[Stored data]
■ ■ ■ ■
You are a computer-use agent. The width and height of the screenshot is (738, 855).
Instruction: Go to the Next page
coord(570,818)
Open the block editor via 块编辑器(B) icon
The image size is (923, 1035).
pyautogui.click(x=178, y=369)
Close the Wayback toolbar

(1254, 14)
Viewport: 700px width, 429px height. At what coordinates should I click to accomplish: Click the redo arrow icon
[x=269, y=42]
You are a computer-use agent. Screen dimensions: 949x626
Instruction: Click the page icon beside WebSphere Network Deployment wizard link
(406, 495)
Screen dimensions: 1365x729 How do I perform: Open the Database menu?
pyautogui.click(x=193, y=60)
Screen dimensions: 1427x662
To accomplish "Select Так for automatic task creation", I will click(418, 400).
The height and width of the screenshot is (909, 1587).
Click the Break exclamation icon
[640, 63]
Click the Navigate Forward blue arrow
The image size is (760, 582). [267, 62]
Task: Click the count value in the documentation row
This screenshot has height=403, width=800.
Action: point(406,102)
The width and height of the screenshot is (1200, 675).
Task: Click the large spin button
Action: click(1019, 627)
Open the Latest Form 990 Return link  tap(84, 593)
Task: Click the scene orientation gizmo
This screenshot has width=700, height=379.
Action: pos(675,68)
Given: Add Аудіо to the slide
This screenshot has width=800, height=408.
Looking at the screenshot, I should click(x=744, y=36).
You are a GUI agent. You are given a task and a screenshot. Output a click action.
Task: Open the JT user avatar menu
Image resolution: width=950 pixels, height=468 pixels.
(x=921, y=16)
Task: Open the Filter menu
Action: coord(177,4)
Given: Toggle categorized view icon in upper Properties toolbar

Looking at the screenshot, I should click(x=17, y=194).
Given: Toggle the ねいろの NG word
■ ■ ■ ■
WHAT TO DO:
Using the data above, repeat exactly the lines that begin at the line with "Open the Latest" and end at the line with "Given: Add Аудіо to the slide", both ends included.

RESPONSE AREA:
Open the Latest Form 990 Return link  tap(84, 593)
Task: Click the scene orientation gizmo
This screenshot has width=700, height=379.
Action: pos(675,68)
Given: Add Аудіо to the slide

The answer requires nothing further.